The Alan and Sandra Gerry Postdoctoral Research Fellowship Recipients

The Gerry fellowship is awarded to an individual who has demonstrated excellence among their peers and whose work has a focus in metastasis research. This fellowship is set up through a generous gift from the Gerry family specifically for this purpose.

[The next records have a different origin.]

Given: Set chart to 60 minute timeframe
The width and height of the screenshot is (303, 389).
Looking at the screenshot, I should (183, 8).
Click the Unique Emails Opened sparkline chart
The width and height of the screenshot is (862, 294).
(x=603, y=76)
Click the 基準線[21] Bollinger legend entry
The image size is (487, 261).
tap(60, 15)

GMTEC’s 2024-2024 Gerry fellow is Ines Godet.

Mentor: Joan Massagué

Project Title: Uncovering the impact of current therapies on LUAD dormant metastasis

Despite recent therapeutic advances, LUAD remains a leading cause of mortality worldwide, with most deaths attributed to metastasis. Metastasis is mediated by disseminated metastasis initiating cells (MICs) that resist multiple physical, metabolic, immune, and therapeutic barriers, and can persist in a latent state in distant sites for months to years. Eventually, MICs drive metastatic relapse, which is clinically uncurable. Adjuvant therapy seeks to prevent cancer relapse by eliminating residual MICs during the latency period. However, efforts to improve adjuvant treatments are hindered by an insufficient understanding of the molecular mechanisms supporting the long-term viability of dormant MICs. Therefore, overt metastasis could potentially be prevented by leveraging an improved understanding of residual MICs to clear them prior to metastatic outbreak. Based on our findings, I hypothesize that MICs are early-stage progenitors with the ability to enter a quiescent state that confers protection against immune surveillance and against therapies targeting growth pathways. My preliminary results confirm that the metastatic dormant ability is associated with the SOX2+ progenitor state. Furthermore, SOX2+ MICs entering a slow-cycling state in response to dormancy signals remain sensitive to killing by targeted KRAS inhibitors but contain a subpopulation that survives and resumes growth upon the removal of KRAS inhibition and dormancy signals. To expand on these findings, I will integrate models of metastatic dormancy both in vitro and in vivo, with strategies to trace and fate-map SOX2+ progenitor cells. Moreover, I will characterize the effect of current targeted and immune checkpoint inhibitors in dormant MICs. In this project I aim to define (1) the dependence of MICs on oncogenic signaling, the (2) effect of targeted therapy and immunotherapy on latent MICs, and (3) strategies to overcome potential resistance mechanisms in MICs. My ultimate goal is to delineate strategies to clear latent MICs and prevent LUAD recurrence.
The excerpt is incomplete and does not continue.